The study population consisted of 10 patients who had undergone surgery for SP and 6 patients with concomitant craniosynostosis and SP. The mean age of the patients at presentation was 3.7 years. To identify characteristics of SP with high operative risk, 8 cases in this report and 11 previously reported cases of SP with sufficient information were categorized on the basis of the number and size of SP, the number and size of transcranial channels, the venous drainage type, and the amount of blood loss. Hemorrhage amounts were classified into 3 grades based on the description of intraoperative blood loss.

Results

Sinus pericranii not associated with craniosynostosis were resected without any postoperative morbidity. Sinus pericranii associated with craniosynostosis were preserved. After craniofacial reconstruction, 2 cases of SP with craniosynostosis regressed, completely in one patient and partially in another.

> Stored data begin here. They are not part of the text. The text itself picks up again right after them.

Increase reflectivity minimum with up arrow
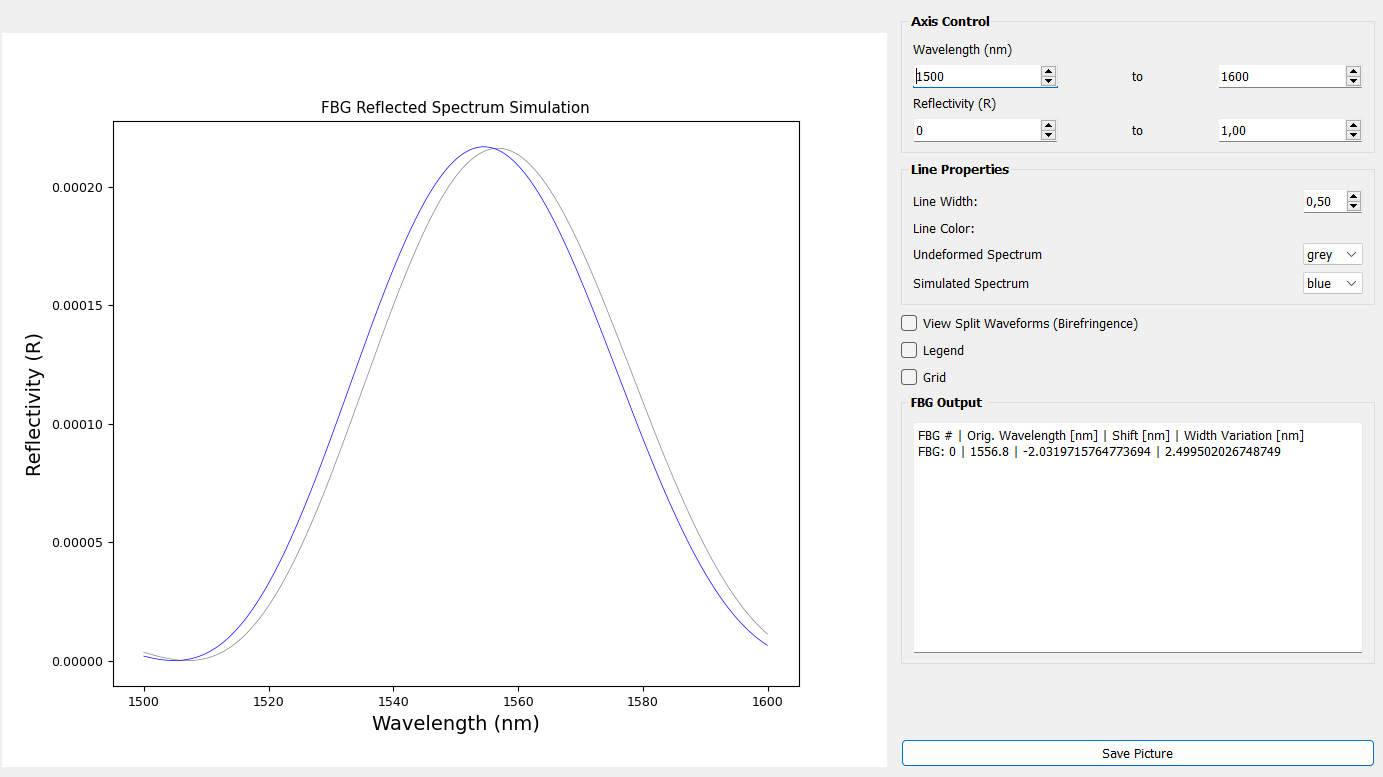Image resolution: width=1383 pixels, height=777 pixels. 1048,125
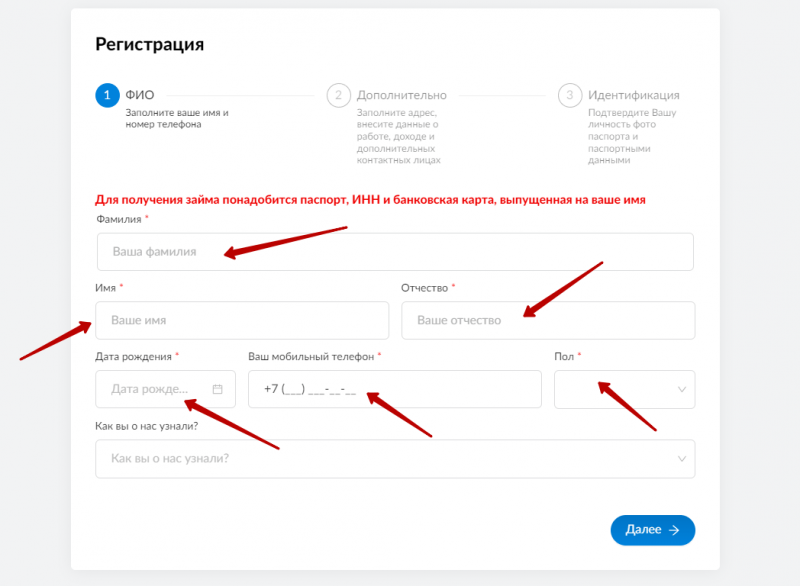
Task: Click step 3 circle icon for Идентификация
Action: tap(570, 95)
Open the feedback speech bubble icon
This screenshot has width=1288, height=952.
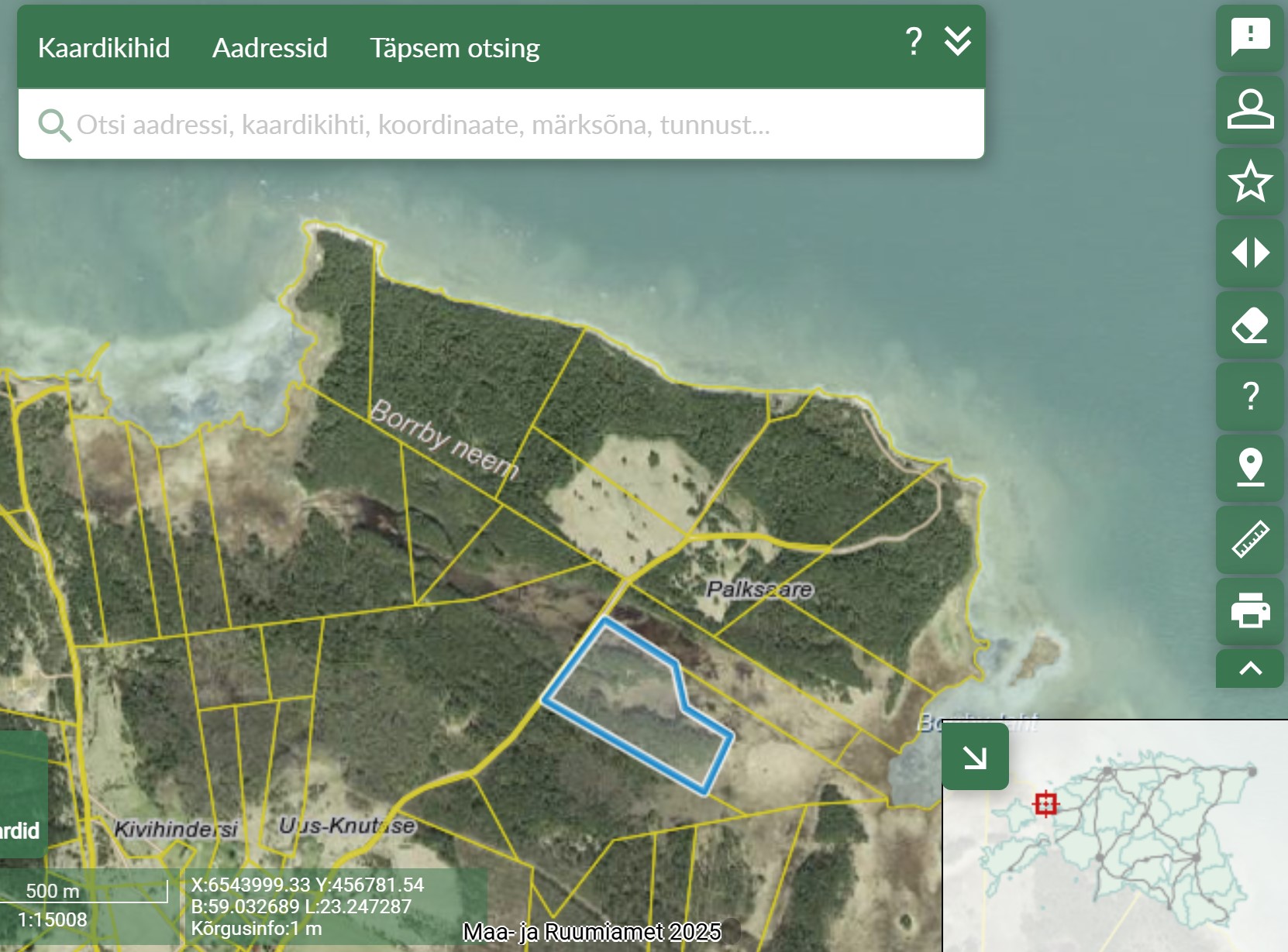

These 2 patients with SP were confirmed to have compromised intracranial sinus before craniofacial reconstruction. Among a total of 19 patients, multiplicity or size (> 6 cm) of SP (p = 0.036) and multiplicity (> 3) or size (> 3 mm) of transcranial channels (p = 0.004) was associated with more severe hemorrhage grade. Sinus pericranii with peripheral venous drainage (drainer type) was not associated with hemorrhage grade after classification into 3 grades (p = 0.192). However, all 3 cases of SP with massive Grade 3 hemorrhage were the drainer type. Hemorrhage grade was correlated with the number of risk factors for SP (r = 0.793, p < 0.001).

Conclusions

Three risk factors of SP and the presence of compromised intracranial sinus are markers for highrisk SP. “Squeezed-out sinus syndrome” is suggested as a concept for SP associated with compromised intracranial sinus, mainly caused by craniosynostosis. Sinus pericranii in squeezed-out sinus syndrome probably serves as a crucial alternative to venous drainage of the brain with intracranial venous compromise. Conservative treatment for such patients with SP is recommended.